They were shown celebrating via video link as the announcement was made in Washington, D.C., May 13. This summer four students, a teacher, and a chaperone will travel to Glasair Aviation in Arlington, Washington, and spend two weeks building a two-seat Glasair Sportsman aircraft.
“They are about to have the experience of a lifetime,” said GAMA President and CEO Pete Bunce.
Build A Plane program Founder Lyn Freeman said, “When I explain exactly how kids participate in building a real airplane, the reaction by almost everyone is, 'Gee, I wish they had a program like this in my high school.’”
The competition’s design objectives were to make the airplanes “as fast and fuel efficient as possible,” GAMA Vice Chairman and Piper Aircraft President and CEO Simon Caldecott said on the video. Students used their knowledge of science, technology, engineering, and math (STEM) concepts to modify a virtual Cessna 172SP with software powered by X-Plane.
Seventy-six high schools were challenged with aerospace engineering concepts to squeeze the most efficient use of design and power from the Skyhawk. “The software scored the aircraft based on the payload, the length of the flight, and the amount of fuel burned,” according to a news release, and “judges from GAMA's engineering team evaluated a summary of modifications each team made” to the virtual aircraft.
Weyauwega students deployed several innovative techniques. Counter-rotating three-blade propellers increased horsepower on their aircraft and a computer-driven streamlined fuselage design minimized draft.
The team didn’t stop there, though. They pushed their mathematics skills to the limit and theorized that the modified Cessna could reach the virtual airport from 15 miles away if they “cut off the engine, feathered the props and glided at nearly 200 miles an hour” for the landing, Caldecott said.
The maximum permissible payload was 4,000 pounds, but the STEM team used additional number-crunching skills to determine that less weight meant better flight efficiency so they stretched every mile they could from their Fly to Learn classroom curriculum.

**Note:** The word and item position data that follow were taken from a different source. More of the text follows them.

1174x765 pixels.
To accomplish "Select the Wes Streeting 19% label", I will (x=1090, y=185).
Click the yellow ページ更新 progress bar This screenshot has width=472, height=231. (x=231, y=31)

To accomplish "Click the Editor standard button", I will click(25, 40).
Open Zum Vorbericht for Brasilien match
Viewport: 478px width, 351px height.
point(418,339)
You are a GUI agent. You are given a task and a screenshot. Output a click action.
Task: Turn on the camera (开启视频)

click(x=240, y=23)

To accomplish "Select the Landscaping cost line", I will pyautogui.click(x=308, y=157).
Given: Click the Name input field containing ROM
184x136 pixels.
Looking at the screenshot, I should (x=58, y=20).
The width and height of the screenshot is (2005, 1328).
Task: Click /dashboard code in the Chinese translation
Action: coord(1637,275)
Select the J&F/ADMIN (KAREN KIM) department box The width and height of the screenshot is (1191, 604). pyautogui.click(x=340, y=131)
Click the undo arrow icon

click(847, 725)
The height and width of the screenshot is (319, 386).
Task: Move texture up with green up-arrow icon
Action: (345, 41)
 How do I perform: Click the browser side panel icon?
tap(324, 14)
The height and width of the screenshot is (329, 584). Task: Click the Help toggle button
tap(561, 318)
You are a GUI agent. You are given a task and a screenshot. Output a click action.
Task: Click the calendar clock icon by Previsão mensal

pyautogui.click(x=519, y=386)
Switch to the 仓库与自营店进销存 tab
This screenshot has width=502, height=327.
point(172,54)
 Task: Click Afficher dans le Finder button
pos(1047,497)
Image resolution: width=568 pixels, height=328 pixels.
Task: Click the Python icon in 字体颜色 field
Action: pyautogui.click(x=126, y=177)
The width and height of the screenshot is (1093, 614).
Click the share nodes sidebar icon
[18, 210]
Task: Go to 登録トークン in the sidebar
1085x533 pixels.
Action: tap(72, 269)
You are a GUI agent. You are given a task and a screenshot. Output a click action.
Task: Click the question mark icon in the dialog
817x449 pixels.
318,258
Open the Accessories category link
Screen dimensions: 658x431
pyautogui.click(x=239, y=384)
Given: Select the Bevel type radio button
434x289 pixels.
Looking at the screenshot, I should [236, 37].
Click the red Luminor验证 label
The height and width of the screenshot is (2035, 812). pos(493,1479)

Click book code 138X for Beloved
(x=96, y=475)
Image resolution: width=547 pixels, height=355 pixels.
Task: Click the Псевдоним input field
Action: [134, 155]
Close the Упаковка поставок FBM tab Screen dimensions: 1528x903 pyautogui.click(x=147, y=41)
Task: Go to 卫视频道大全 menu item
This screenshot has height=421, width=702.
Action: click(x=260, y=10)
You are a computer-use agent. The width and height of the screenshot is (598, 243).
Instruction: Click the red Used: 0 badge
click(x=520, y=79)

GAMA officials said that in addition to posting high essay grades, Weyauwega was one of two schools to score 1,100 points on the STEM project. Principal Jeremy Schroeder said the “opportunity and recognition will allow further real-world educational experiences” for the students as they transferred their classroom lectures to hands-on learning.During the video Caldecott said the winning school impressed GAMA’s judges because they “applied what they learned in…every chapter of the STEM curriculum” to achieve one of the program’s highest scores.